*** SELECTED TEXT ***
How it works
800 m target = marathon goal time ÷ 60
The Yasso rule maps your marathon goal of H hours and MM minutes onto an 800 m repeat of MM minutes and SS seconds — in other words, divide your marathon time by 60 to get the 800 m time. A 3:30:00 marathon (12 600 seconds) becomes a 3:30 (210-second) 800; a 4:00:00 marathon becomes a 4:00 800. The pace figures come from that 800 time over 0.8 km. In training you build up to running ten of these 800s in one session with an equal-time jog recovery between them; if you can complete that workout at your target time a few weeks out, it is a strong sign your marathon goal is realistic.
Sources
- Yasso 800s Bart Yasso, Runner’s World — the Yasso 800s workout: 800 m repeats whose min:sec match the marathon goal’s hours:minutes.
- Interval training basis Repeat 800 m intervals at goal-derived pace develop the aerobic power and pacing needed for the marathon; the rule is a practical heuristic, not a physiological model.
*** STUDY MATERIAL ***
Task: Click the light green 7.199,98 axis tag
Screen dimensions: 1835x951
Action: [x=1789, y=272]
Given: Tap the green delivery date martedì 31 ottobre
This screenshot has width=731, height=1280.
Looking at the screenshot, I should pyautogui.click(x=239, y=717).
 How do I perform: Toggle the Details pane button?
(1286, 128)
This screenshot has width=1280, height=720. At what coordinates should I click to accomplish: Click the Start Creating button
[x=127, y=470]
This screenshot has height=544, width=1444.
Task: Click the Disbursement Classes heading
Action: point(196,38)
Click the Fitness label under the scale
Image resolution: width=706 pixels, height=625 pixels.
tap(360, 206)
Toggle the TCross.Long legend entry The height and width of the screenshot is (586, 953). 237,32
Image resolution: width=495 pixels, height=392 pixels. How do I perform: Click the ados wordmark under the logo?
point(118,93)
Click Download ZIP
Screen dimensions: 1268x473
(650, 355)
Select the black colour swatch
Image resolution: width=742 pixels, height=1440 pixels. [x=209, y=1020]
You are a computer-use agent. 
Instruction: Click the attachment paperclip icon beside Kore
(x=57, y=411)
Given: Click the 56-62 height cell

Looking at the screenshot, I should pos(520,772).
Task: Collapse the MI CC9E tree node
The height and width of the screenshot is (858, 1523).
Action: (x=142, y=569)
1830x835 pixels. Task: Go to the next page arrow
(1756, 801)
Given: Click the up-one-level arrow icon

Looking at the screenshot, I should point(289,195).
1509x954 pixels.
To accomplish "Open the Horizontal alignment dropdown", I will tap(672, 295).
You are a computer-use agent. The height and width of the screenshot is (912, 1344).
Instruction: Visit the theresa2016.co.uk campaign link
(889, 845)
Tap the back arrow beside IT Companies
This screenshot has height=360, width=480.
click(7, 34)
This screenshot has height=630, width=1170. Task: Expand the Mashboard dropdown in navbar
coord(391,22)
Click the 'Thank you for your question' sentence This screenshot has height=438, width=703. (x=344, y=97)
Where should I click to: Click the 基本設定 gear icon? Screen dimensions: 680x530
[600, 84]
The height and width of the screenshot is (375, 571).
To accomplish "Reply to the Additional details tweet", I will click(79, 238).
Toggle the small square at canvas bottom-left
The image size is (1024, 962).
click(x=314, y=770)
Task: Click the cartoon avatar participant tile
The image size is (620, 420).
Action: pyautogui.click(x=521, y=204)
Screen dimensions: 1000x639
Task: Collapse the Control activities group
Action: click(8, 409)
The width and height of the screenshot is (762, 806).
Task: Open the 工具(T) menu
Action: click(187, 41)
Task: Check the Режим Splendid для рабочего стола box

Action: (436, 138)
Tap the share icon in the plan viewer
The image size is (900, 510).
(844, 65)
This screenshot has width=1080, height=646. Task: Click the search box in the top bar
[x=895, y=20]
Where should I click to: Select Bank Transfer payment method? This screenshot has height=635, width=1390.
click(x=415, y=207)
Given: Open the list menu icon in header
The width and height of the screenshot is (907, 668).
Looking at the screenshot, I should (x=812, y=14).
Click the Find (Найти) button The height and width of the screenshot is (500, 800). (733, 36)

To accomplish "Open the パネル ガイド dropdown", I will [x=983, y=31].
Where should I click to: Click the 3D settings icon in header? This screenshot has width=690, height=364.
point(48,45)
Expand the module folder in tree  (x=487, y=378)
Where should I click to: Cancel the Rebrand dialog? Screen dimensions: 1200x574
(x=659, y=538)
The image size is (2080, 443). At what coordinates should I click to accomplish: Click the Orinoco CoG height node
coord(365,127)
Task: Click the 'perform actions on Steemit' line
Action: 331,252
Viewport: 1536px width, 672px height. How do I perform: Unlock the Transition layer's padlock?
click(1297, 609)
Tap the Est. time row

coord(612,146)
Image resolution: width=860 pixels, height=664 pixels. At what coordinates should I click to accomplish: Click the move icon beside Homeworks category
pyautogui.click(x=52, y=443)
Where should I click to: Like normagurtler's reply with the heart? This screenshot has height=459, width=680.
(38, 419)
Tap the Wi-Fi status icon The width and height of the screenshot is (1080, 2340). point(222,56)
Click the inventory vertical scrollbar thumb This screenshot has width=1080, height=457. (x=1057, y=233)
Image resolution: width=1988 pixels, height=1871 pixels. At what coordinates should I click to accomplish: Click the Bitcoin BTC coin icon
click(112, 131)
***
__AIM OF THE TASK__
Please say how many 800 m repeats the Yasso 800s text says to build up to running in one training session.

__TASK RESPONSE__
Ten.